Extract provided —
□ □ □ □
Whatever strain you use, consider administering probiotics to your child in the smallest supplement form possible (which is far less daunting for a child than a large pill). No luck swallowing? Consider crushing up chewable probiotics and adding them to applesauce, oatmeal or juice, or go with a probiotic liquid, powder or kids' chewable probiotics. Make it a daily habit, timed with a meal, so that it becomes as normal for your child as brushing their teeth—or snuggling down in bed with a book.
3. Cod liver oil
Made from several species of cod fish—a protein-rich fish found in the Pacific and North Atlantic Oceans—cod liver oil is a nutritional powerhouse, packing in excellent amounts of vitamins A, D, and K, as well as heart-healthy omega-3s and other fatty acids such as EPA and DHA (which are central to brain development and eyesight).† Additionally, as the San Francisco Chronicle reports, cod delivers fantastic levels of citamin B-12, which is “vital to red blood cell formation, neurological health and DNA synthesis.”†
Convincing a kid to ingest cod liver oil, however, is another story entirely. After all, getting your child to take a teaspoon of cough syrup can be a challenge—let alone an oil that smells and tastes decidedly fishy. Some parents have found success in slipping the oil into smoothies and juices; others have disguised it in muffins and breads. And yet others still have given their children chewable cod liver oil. Always tasty, these little gems can act as dessert.
Just get your pediatrician’s approval beforehand—for this and the other supplements listed here (or ones you may be considering). Doing so will allow you and your child to get into the back-to-school groove safely—and in wholesome style.
†These statements have not been approved by the Food and Drug Administration. These products are not intended to diagnose, treat, cure or prevent disease.
□ □ □ □
Input data —
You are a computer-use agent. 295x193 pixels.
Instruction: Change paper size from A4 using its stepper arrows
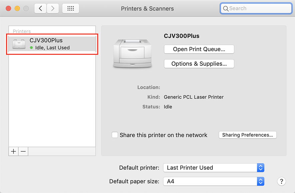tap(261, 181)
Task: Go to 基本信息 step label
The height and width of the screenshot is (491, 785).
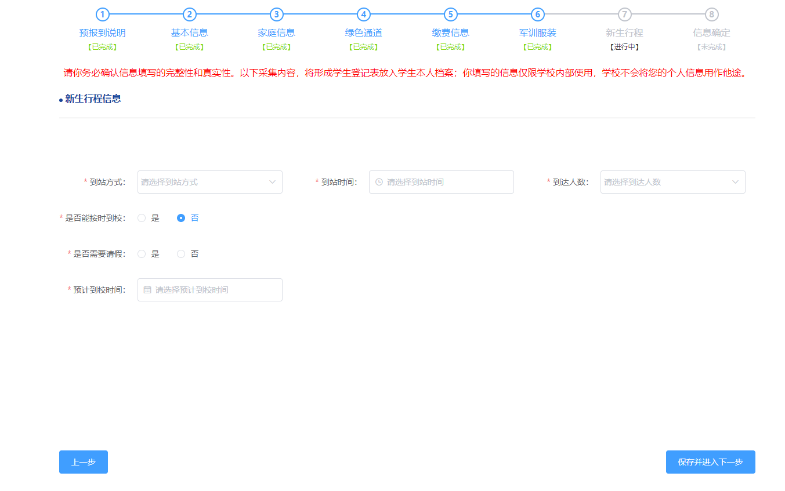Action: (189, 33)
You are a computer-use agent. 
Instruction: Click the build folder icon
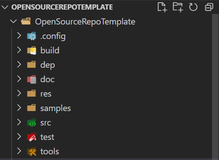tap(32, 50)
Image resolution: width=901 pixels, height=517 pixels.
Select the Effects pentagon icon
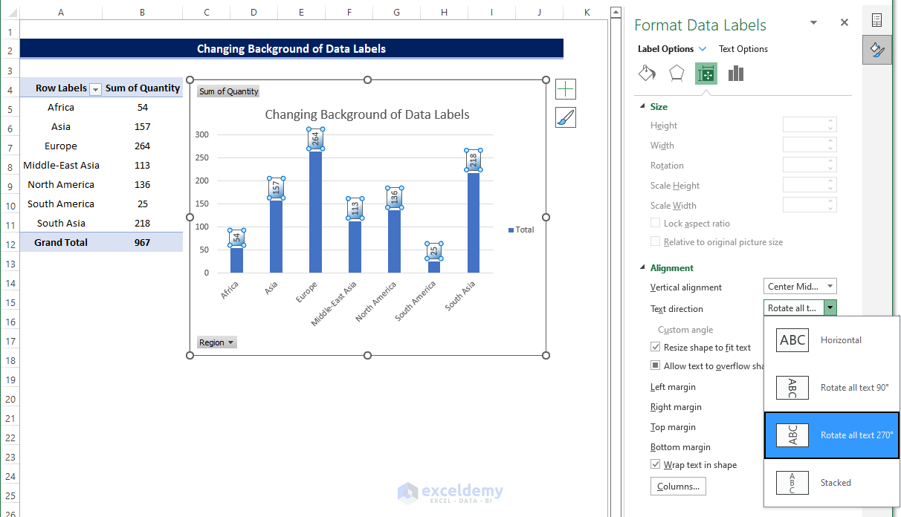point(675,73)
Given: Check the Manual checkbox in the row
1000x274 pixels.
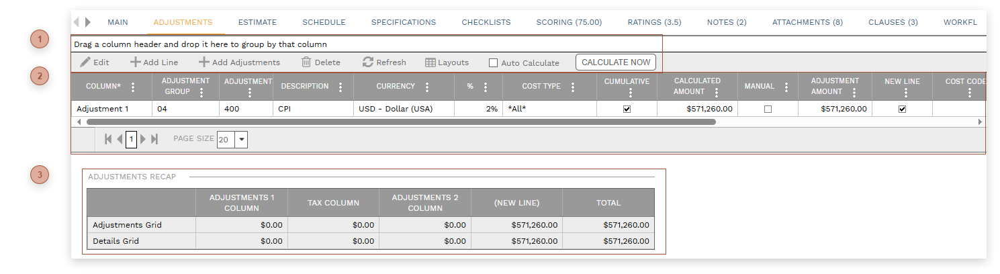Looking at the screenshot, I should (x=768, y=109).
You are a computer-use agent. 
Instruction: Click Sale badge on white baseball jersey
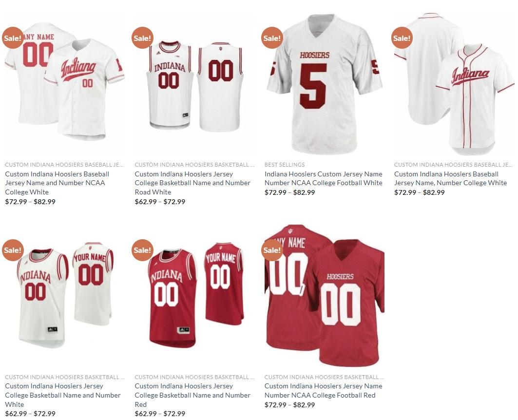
□ □ □ □
What to work on —
A) Using the extract on children's supplements, decide whether each statement below agrees with it, and answer yes or no with the deciding words quoted from the extract: (i) Cod liver oil is made from several species of cod fish. (ii) Probiotics should be given to a child in the largest supplement form available. (iii) Some parents have hidden cod liver oil in muffins and breads.
B) List every food or drink that the extract on children's supplements names for mixing in or disguising probiotics or cod liver oil.
C) According to the extract on children's supplements, in which oceans is cod found?

Solution set —
A)
(i) Yes: "Made from several species of cod fish"
(ii) No: "in the smallest supplement form possible"
(iii) Yes: "others have disguised it in muffins and breads"

B) applesauce, oatmeal, juice, smoothies, muffins, breads

C) The Pacific and North Atlantic Oceans.